But Rosenthal is not a "low level operations employee".  He is a very visible,  customer-facing entity.  A better analogy to a "regular" company would be a senior PR rep who routinely speaks to the press in an official capacity.  If that person made disparaging comments about the CEO, would it really be so shocking to see them fired on the spot?  Also, as has been pointed out, the comments in question came more than a year before his contract was allowed to lapse, so there's not any real strong connection linking one with the other. 

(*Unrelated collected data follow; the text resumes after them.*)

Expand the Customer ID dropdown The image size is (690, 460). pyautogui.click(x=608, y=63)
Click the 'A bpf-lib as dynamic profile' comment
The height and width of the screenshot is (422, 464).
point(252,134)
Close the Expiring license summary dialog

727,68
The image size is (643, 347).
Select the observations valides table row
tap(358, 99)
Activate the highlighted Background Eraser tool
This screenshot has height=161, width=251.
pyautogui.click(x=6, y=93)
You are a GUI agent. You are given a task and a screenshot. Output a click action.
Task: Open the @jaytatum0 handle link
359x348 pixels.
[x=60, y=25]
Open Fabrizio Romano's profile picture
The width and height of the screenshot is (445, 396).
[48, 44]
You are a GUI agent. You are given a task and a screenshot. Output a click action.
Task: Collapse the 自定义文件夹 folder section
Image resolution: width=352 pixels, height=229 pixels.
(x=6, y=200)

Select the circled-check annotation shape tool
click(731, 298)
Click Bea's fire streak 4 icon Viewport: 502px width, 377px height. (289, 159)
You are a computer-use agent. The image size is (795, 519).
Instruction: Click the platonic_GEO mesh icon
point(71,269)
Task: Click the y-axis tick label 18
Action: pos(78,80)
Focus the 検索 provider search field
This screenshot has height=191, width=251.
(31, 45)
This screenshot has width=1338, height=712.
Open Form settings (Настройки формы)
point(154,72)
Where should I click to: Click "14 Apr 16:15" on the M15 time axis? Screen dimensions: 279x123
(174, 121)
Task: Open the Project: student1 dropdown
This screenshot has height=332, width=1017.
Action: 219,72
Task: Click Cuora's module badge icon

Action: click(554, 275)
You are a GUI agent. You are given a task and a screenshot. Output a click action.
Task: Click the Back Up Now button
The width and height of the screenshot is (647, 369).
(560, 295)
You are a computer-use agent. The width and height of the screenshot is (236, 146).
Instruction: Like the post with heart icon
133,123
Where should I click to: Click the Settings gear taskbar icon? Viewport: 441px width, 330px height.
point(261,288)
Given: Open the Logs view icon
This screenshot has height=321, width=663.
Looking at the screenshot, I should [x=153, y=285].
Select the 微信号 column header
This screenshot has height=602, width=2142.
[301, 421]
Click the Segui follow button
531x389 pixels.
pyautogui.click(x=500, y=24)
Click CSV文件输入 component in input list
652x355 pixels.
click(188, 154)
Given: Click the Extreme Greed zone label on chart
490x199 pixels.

That said, even if the August 2020 criticism is directly tied to his "dismissal", should that be a surprise?  As an MLB employee paid to produce content for public consumption, it should be obvious that the content needs to paint MLB in a favorable light; would any organization pay someone why was portraying them in a negative light?  Would Amazon continue to pay a PR rep who blasted the company for anti-union activities?  Would Target continue to pay a PR rep who said Walmart is a better run company?  Would Google continue to pay a PR rep who wrote about bias and favoritism within the company?  I think all of us know the answer to that, and would have no problem with those companies firing an employee failing at their job (to increase the favorable public perception of their employer);  if so, why would it be expected that MLB act otherwise?

He's a journalist, by definition that job demands a certain level of objectivity that isn't comparable to that of a PR rep. There's almost no way the decision to suspend Rosenthal for 3 months had nothing to do with MLBN opting not to renew his contract a year later. We can quibble over Rosenthal's individual integrity but firing a journalist because you don't like what they're reporting on warrants criticism.